De quoi pousser Michel Barnier à devoir faire des choix "sur une ligne de crête". Manifestement soucieux de ne pas annoncer trop rapidement une politique qui pourrait bien se résumer "à du sang et des larmes", le Premier ministre semble décidé à égrener au fur et à mesure les dispositifs choisis pour faire des économies.

Annonce du gel temporaire des pensions de base des retraités qui seront revalorisées en juillet et non en janvier, probable alourdissement de la fiscalité sur les jeux d'argent, éventuelle augmentation des impôts sur les sociétés, hypothétique réduction de l'allègement des cotisations sociales sur les bas salaires... Plusieurs pistes de réflexion à Bercy ont été dévoilés dans la presse mercredi et jeudi.

"On revient sept ans en arrière", se plaint dans la foulée Roland Lescure, ex-ministre délégué à l'Industrie, renvoyant au quinquennat de François Hollande.

"On est en état d'alerte en voyant tous ces éléments distillés au fur et à mesure. On ne peut pas découvrir des choses comme ça au fur et à mesure et se rendre compte que toutes les entreprises vont, à la fin payer plus d'impôts", tance encore le député Charles Rodwell.

Message reçu 5 sur 5 par Michel Barnier. Jeudi soir, moins de 12 heures après les propos de Gérald Darmanin, le Premier ministre clarifie sa position.

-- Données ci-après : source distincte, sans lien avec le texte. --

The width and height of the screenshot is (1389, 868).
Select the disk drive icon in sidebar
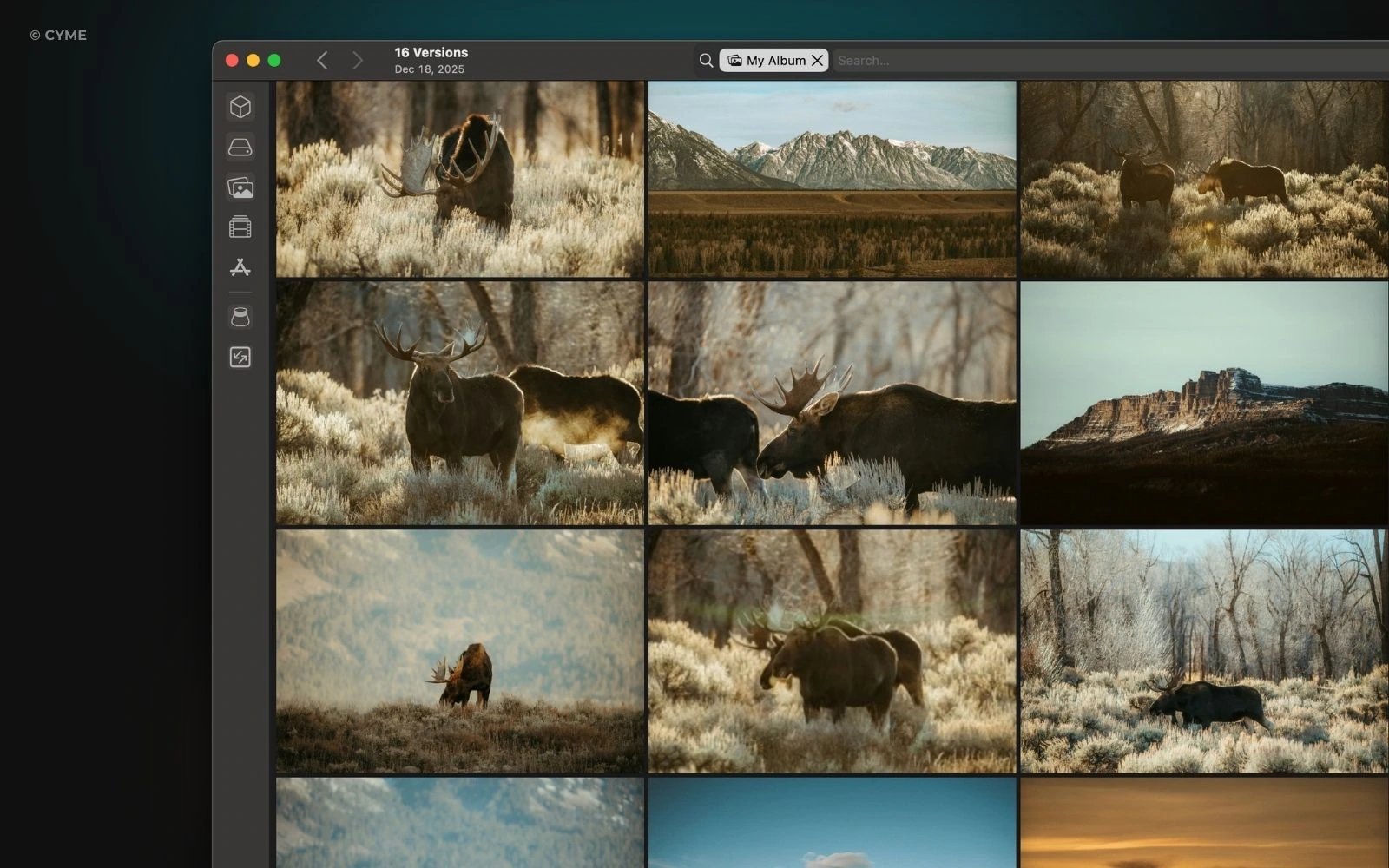coord(240,148)

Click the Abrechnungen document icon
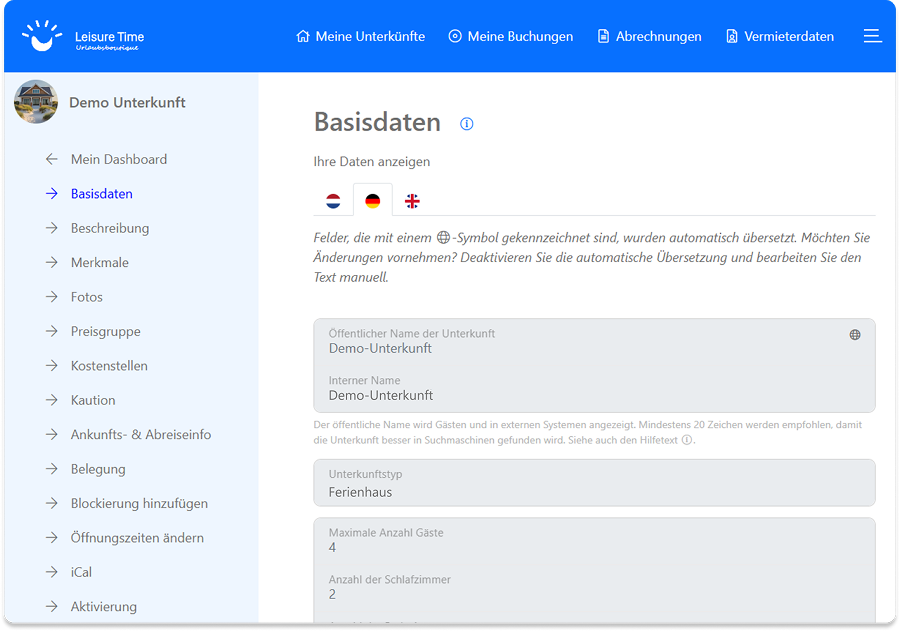pyautogui.click(x=601, y=36)
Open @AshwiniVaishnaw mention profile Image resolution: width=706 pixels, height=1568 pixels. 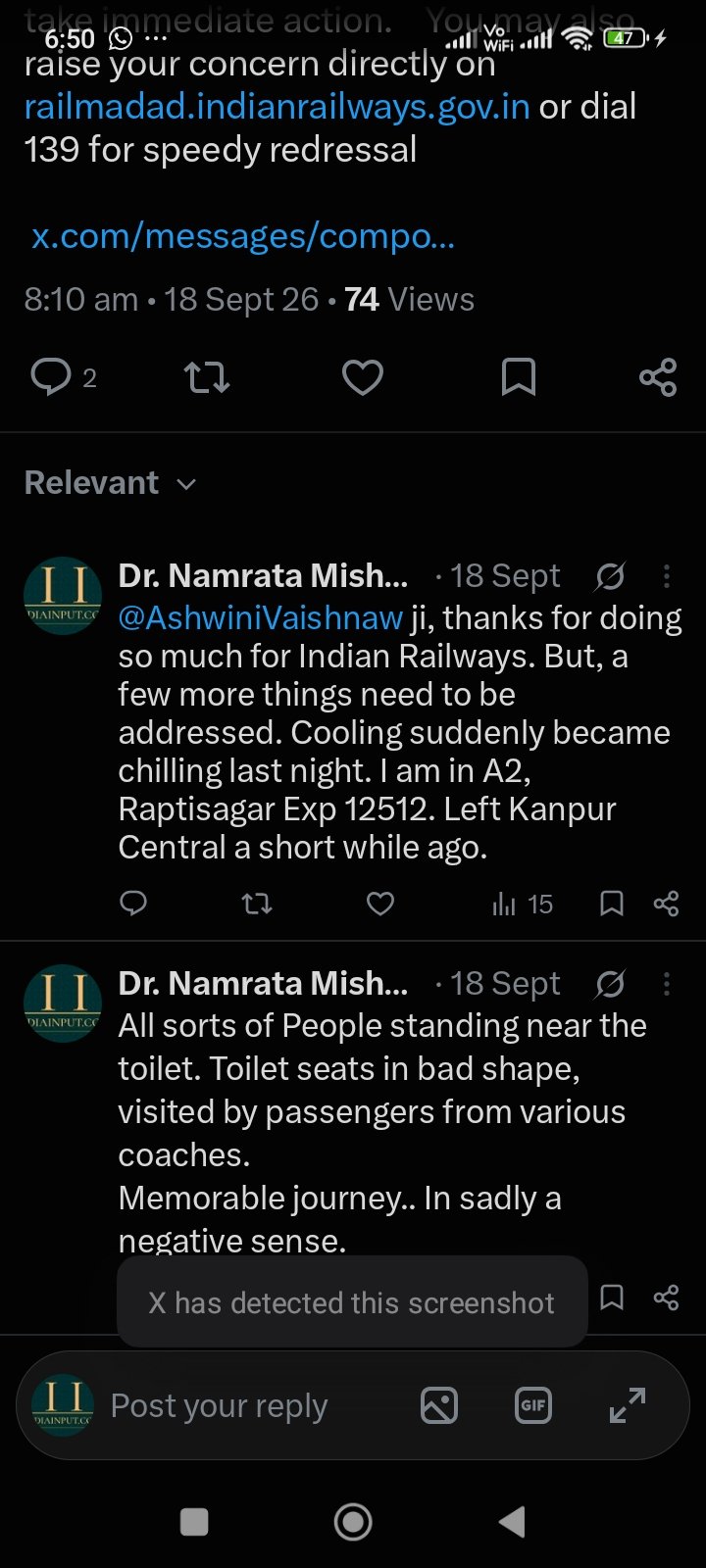click(x=261, y=618)
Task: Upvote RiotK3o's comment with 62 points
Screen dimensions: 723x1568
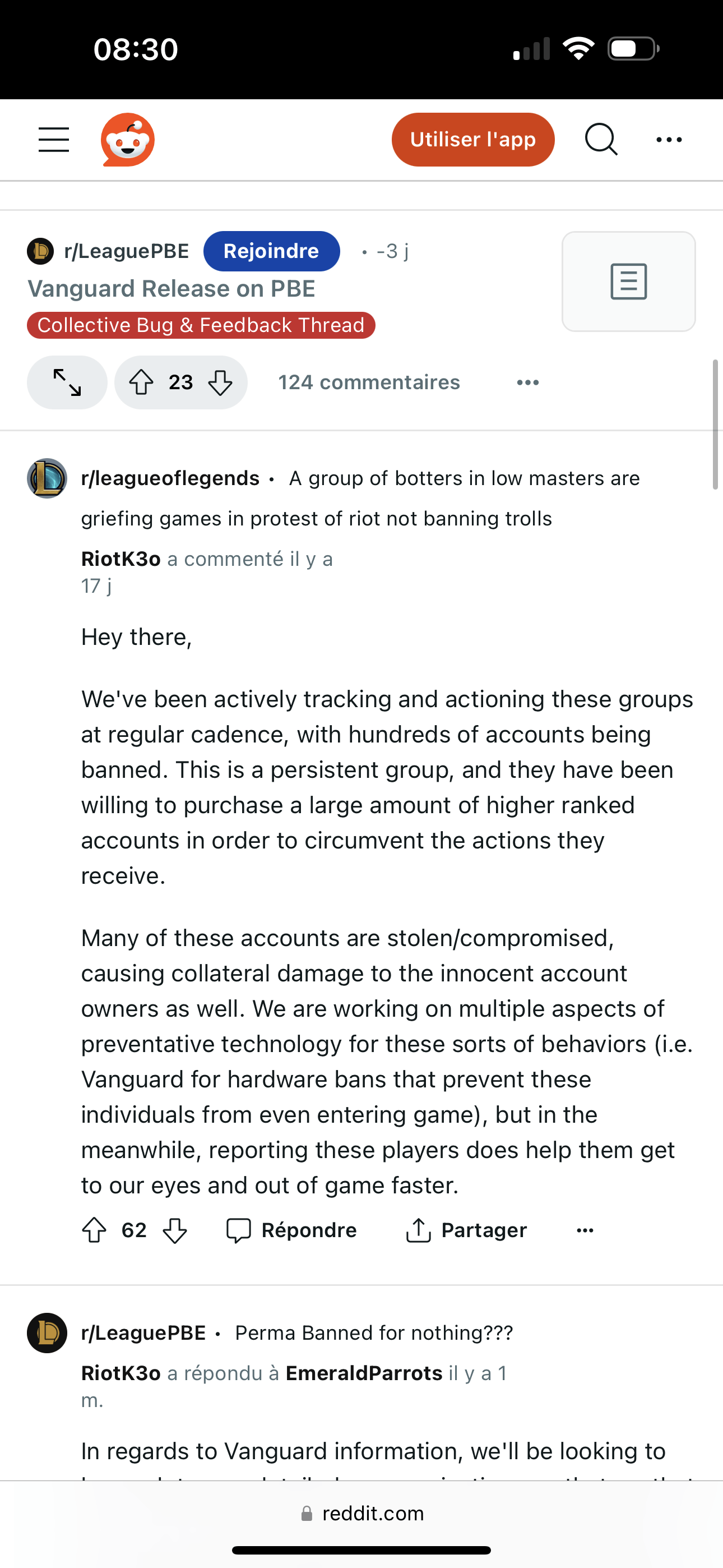Action: [94, 1230]
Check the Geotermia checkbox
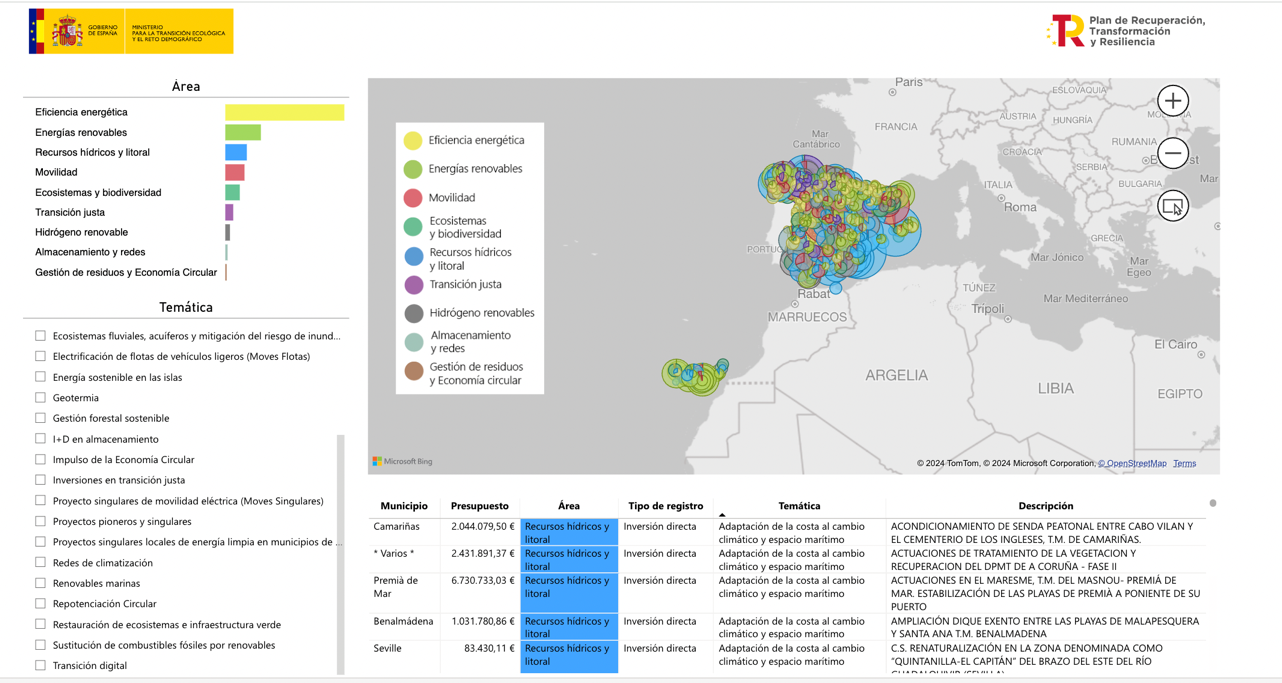 click(41, 398)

"Nous allons demander un effort aux plus grandes entreprises qui font plus d'un milliard" d'euros de chiffre d'affaires", ce qui "représente 300 entreprises", développe-t-il alors. Le "temps" de cette contribution supplémentaire "sera fixé dans la loi peut-être pour un an, peut-être deux ans".

"Mais il n'y aura pas d'impôts nouveaux sur la quasi-totalité des 4 millions d'entreprises", ajoute-t-il encore en réfutant tout "choc fiscal".

De quoi rassurer Gérald Darmanin qui, alors que l'émission avec Michel Barnier, commence tout juste, se fend d'un long message sur X (anciennement Twitter) expliquant craindre "une augmentation très importante de l'impôt sur les sociétés en France".

Second message doux à ses oreilles: la volonté par Michel Barnier de lancer "pour l'année prochaine" un chantier de "l'allocation sociale unique" qui vise à fusionner toutes les prestations sociales.

Si la proposition a été portée par le patron des députés LR Laurent Wauquiez qui souhaite "une allocation sociale unique plafonnée à 70% du SMIC", Gérald Darmanin l'a déjà évoqué à plusieurs reprises.

"Bonne nouvelle", se félicite-t-il dans la foulée. "Plus que jamais, ne pas travailler rapporte autant que de l’effort de travailler !"

Michel Barnier a-t-il fait durablement redescendre la pression? La question est ouverte alors que les sujets de friction devraient continuer à se multiplier, une fois le Budget présenté le 10 octobre prochain et le détail précis de toutes les économies dévoilées.

D'autres dossiers chauds devraient bientôt arriver sur son bureau à l'instar de l'immigration qui pourrait diviser une partie de la macronie ou encore la fin de vie, un sujet brûlant pour la droite.

Bien conscient des prochains mois qui l'attendent, Michel Barnier a répété à plusieurs reprises jeudi soir "accepter d'être impopulaire".